▸ SUPPLIED RECORDS
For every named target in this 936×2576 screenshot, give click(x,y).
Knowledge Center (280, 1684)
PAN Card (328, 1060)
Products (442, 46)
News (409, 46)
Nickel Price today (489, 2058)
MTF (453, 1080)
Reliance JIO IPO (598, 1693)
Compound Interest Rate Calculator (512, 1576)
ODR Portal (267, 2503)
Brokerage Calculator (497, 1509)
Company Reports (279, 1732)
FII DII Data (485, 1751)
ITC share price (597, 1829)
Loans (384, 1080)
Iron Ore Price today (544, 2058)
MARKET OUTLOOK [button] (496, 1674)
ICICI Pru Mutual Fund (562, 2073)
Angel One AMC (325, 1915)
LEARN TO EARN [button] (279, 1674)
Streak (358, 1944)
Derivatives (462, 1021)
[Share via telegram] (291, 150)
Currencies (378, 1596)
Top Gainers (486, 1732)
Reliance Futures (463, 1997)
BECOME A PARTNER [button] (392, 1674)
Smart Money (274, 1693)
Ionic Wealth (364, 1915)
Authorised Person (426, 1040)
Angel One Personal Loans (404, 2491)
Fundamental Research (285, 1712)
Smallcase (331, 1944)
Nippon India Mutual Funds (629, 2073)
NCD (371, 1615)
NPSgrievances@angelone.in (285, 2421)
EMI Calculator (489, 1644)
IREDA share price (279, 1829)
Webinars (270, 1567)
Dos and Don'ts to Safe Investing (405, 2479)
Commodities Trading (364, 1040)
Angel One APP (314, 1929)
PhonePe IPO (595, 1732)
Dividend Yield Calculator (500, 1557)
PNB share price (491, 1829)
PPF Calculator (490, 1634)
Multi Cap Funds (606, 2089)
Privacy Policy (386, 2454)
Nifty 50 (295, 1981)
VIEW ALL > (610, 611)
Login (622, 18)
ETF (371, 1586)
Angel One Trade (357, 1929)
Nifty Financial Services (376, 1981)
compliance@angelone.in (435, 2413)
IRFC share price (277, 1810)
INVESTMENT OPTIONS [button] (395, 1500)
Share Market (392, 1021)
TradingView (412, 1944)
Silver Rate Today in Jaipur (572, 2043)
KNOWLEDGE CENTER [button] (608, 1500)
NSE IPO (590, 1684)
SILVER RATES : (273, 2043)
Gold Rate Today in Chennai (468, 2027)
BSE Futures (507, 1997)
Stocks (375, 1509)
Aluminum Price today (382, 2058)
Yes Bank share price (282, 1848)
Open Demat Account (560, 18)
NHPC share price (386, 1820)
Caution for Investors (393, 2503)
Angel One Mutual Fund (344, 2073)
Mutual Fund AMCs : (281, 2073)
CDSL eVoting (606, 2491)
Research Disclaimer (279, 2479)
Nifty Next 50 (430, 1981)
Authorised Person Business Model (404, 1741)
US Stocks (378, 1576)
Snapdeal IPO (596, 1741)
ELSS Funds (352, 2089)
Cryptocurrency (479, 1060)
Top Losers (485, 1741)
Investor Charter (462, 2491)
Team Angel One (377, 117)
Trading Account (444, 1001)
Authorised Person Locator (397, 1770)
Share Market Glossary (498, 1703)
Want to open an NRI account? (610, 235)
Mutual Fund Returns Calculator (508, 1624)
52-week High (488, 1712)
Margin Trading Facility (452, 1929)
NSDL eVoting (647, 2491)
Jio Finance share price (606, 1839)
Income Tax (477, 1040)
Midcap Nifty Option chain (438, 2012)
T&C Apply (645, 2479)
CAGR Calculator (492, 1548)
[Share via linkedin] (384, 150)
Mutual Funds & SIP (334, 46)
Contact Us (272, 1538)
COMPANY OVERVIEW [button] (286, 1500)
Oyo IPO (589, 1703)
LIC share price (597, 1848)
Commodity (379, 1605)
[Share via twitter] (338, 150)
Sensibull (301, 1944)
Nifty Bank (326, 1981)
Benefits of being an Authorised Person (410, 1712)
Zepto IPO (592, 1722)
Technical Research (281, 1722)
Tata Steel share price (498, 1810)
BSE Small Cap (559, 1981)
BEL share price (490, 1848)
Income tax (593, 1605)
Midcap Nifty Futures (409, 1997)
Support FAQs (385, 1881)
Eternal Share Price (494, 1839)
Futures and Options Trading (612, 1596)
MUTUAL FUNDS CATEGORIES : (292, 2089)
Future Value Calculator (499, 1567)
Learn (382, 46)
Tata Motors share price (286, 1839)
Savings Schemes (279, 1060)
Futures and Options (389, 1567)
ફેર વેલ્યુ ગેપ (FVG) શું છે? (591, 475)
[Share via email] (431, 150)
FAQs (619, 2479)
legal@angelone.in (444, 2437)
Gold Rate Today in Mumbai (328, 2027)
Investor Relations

▸ AIM OF THE TASK
In the listing above, locate the line with "CAGR Calculator (492, 1548)" and the line with "Support FAQs (385, 1881)", then extract exactly those lines and every line between them, and nothing more.

▸ EXERCISE OUTPUT
CAGR Calculator (492, 1548)
[Share via linkedin] (384, 150)
Mutual Funds & SIP (334, 46)
Contact Us (272, 1538)
COMPANY OVERVIEW [button] (286, 1500)
Oyo IPO (589, 1703)
LIC share price (597, 1848)
Commodity (379, 1605)
[Share via twitter] (338, 150)
Sensibull (301, 1944)
Nifty Bank (326, 1981)
Benefits of being an Authorised Person (410, 1712)
Zepto IPO (592, 1722)
Technical Research (281, 1722)
Tata Steel share price (498, 1810)
BSE Small Cap (559, 1981)
BEL share price (490, 1848)
Income tax (593, 1605)
Midcap Nifty Futures (409, 1997)
Support FAQs (385, 1881)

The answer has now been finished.